(Saved data entries)
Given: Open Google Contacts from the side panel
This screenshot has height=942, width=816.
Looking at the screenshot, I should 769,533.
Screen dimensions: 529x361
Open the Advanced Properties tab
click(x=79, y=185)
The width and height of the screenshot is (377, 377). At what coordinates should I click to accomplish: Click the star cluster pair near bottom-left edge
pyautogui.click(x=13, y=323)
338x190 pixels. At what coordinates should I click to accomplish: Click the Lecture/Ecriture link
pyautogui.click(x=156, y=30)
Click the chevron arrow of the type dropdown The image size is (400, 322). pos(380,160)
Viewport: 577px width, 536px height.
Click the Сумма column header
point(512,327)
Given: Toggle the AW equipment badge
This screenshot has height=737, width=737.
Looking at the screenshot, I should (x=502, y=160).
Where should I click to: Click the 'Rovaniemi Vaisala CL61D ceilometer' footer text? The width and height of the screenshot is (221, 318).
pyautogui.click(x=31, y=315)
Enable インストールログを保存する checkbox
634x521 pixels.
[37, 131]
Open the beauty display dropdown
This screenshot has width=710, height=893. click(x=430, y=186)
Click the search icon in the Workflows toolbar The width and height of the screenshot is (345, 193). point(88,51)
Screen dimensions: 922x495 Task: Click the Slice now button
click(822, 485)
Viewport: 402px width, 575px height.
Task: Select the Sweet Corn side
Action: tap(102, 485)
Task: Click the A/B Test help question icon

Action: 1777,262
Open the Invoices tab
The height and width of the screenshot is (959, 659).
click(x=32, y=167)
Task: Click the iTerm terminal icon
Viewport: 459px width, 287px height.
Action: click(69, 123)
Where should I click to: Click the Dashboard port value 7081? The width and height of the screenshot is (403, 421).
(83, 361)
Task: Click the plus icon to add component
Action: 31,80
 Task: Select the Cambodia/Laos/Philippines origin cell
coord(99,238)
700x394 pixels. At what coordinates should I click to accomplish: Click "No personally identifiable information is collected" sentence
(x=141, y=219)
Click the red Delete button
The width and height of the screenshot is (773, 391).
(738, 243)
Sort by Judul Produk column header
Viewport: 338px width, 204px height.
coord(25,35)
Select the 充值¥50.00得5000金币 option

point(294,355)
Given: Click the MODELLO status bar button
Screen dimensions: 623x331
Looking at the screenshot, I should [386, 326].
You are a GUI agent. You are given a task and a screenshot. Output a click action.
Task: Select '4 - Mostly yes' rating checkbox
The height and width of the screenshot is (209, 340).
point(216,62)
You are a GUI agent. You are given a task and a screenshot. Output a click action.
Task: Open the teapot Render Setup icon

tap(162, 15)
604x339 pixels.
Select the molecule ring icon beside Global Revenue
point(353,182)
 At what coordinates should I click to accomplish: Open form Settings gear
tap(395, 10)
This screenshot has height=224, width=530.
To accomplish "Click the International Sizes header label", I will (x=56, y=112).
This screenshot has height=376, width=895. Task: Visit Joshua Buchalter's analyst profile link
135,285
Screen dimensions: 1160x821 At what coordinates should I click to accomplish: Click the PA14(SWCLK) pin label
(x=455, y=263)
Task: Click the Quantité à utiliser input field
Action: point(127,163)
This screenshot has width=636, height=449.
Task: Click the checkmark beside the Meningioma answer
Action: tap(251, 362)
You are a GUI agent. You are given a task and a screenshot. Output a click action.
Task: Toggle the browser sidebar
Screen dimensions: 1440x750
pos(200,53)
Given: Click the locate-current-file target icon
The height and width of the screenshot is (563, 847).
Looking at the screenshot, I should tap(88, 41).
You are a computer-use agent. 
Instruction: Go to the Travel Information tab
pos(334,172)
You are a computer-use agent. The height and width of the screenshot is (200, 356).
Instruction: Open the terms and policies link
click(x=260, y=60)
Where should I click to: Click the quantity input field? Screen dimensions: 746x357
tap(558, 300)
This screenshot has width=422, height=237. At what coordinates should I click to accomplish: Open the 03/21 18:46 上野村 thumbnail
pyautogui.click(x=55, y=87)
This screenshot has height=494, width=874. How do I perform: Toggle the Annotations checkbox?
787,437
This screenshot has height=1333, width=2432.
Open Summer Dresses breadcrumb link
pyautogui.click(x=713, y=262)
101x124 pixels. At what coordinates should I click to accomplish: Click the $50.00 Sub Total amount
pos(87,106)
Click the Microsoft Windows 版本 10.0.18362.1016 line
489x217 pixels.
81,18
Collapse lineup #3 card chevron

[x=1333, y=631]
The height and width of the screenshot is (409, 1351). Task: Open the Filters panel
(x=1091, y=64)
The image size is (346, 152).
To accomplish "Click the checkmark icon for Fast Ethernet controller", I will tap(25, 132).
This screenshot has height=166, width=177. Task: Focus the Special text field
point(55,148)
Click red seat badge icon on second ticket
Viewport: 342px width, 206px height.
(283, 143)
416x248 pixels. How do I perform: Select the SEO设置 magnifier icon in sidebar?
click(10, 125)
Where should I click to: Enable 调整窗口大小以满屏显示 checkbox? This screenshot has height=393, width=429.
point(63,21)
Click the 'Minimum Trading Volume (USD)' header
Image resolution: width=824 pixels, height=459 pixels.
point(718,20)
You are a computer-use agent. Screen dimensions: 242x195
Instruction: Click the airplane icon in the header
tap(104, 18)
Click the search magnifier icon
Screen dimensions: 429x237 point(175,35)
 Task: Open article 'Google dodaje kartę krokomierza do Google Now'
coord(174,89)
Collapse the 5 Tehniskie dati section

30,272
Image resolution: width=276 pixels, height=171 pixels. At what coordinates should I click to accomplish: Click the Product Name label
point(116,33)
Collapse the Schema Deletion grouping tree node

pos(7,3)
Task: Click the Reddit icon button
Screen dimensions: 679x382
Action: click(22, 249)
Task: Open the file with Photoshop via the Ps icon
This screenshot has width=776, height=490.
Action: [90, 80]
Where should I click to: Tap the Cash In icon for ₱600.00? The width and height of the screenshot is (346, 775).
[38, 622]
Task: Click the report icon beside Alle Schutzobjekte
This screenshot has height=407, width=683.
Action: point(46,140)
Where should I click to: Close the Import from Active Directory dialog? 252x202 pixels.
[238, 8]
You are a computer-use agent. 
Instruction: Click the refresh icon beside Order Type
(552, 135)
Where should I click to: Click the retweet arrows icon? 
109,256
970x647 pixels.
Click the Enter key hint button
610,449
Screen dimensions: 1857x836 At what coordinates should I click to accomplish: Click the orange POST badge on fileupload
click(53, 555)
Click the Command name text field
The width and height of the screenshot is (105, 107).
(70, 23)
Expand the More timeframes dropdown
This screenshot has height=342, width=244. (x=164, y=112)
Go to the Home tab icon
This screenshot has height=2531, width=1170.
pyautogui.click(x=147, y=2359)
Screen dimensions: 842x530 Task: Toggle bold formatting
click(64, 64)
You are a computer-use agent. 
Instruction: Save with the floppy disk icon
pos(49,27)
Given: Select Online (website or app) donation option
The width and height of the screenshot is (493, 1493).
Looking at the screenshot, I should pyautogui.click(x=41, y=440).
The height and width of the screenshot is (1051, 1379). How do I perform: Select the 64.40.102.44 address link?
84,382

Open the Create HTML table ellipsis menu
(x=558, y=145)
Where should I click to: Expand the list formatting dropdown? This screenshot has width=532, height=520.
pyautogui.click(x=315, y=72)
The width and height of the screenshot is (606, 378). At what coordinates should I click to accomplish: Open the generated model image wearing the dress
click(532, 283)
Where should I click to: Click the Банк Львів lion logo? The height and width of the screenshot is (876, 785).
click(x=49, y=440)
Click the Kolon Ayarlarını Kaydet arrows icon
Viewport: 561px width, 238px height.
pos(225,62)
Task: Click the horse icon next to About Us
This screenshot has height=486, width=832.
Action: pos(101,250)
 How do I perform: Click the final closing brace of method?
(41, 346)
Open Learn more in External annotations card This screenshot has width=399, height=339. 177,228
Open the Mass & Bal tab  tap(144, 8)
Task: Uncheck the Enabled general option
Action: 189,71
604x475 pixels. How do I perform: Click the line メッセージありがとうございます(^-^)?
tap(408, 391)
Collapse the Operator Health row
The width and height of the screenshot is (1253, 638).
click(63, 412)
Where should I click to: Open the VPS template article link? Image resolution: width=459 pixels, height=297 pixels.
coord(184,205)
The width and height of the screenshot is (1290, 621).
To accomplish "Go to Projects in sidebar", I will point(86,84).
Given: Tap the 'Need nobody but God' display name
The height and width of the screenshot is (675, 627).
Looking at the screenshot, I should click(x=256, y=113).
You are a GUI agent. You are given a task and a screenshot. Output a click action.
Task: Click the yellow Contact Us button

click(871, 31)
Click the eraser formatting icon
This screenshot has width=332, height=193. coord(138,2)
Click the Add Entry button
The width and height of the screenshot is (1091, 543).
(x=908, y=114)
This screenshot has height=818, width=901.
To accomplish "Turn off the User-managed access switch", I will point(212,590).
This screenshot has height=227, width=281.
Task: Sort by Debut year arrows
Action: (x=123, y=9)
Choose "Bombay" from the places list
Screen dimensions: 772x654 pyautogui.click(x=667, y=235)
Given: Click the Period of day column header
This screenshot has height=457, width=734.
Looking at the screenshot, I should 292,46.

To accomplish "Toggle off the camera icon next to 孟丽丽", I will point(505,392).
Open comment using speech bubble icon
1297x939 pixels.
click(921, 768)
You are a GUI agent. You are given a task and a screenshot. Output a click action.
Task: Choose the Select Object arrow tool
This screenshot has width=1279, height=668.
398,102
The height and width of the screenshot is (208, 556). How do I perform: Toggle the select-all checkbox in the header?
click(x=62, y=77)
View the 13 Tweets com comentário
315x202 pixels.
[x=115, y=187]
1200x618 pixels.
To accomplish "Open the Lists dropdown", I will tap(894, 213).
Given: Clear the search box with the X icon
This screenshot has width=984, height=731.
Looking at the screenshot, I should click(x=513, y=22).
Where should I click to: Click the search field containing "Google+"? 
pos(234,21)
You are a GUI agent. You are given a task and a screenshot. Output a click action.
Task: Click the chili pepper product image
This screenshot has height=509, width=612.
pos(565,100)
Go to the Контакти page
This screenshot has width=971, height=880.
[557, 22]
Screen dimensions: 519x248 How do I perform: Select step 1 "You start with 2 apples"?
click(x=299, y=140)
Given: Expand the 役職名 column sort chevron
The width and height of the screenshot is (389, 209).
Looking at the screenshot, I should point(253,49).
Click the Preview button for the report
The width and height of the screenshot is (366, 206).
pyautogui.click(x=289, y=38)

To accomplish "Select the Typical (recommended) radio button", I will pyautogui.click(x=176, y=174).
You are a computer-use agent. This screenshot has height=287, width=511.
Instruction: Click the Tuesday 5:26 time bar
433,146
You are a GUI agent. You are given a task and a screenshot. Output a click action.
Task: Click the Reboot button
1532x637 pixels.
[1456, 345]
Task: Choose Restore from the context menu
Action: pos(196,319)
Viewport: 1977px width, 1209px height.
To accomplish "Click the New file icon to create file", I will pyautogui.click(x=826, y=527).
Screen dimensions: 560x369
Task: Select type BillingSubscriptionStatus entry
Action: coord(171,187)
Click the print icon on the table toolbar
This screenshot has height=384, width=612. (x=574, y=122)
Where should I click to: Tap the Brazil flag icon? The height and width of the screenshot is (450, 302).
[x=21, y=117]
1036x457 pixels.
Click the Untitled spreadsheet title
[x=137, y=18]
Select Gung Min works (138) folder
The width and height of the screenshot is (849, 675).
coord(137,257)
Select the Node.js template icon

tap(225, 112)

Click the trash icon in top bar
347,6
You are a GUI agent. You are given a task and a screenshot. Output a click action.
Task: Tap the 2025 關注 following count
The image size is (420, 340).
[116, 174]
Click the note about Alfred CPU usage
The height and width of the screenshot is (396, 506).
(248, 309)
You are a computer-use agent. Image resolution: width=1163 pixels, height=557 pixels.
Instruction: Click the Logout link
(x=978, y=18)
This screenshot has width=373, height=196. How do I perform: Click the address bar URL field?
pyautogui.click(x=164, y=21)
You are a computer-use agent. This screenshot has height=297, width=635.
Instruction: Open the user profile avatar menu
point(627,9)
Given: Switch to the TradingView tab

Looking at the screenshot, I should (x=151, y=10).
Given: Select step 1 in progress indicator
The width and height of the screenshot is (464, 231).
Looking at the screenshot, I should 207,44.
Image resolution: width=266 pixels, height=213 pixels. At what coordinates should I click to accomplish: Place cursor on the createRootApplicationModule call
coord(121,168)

WHAT YOU SHOULD DO: Could you write out, exactly as they stand, only the lines above that begin at the line with "Go to the Контакти page" and stop after the line with "Task: Tap the 2025 關注 following count"?

SOLUTION TO THIS EXERCISE:
Go to the Контакти page
This screenshot has width=971, height=880.
[557, 22]
Screen dimensions: 519x248 How do I perform: Select step 1 "You start with 2 apples"?
click(x=299, y=140)
Given: Expand the 役職名 column sort chevron
The width and height of the screenshot is (389, 209).
Looking at the screenshot, I should point(253,49).
Click the Preview button for the report
The width and height of the screenshot is (366, 206).
pyautogui.click(x=289, y=38)

To accomplish "Select the Typical (recommended) radio button", I will pyautogui.click(x=176, y=174).
You are a computer-use agent. This screenshot has height=287, width=511.
Instruction: Click the Tuesday 5:26 time bar
433,146
You are a GUI agent. You are given a task and a screenshot. Output a click action.
Task: Click the Reboot button
1532x637 pixels.
[1456, 345]
Task: Choose Restore from the context menu
Action: pos(196,319)
Viewport: 1977px width, 1209px height.
To accomplish "Click the New file icon to create file", I will pyautogui.click(x=826, y=527).
Screen dimensions: 560x369
Task: Select type BillingSubscriptionStatus entry
Action: coord(171,187)
Click the print icon on the table toolbar
This screenshot has height=384, width=612. (x=574, y=122)
Where should I click to: Tap the Brazil flag icon? The height and width of the screenshot is (450, 302).
[x=21, y=117]
1036x457 pixels.
Click the Untitled spreadsheet title
[x=137, y=18]
Select Gung Min works (138) folder
The width and height of the screenshot is (849, 675).
coord(137,257)
Select the Node.js template icon

tap(225, 112)

Click the trash icon in top bar
347,6
You are a GUI agent. You are given a task and a screenshot. Output a click action.
Task: Tap the 2025 關注 following count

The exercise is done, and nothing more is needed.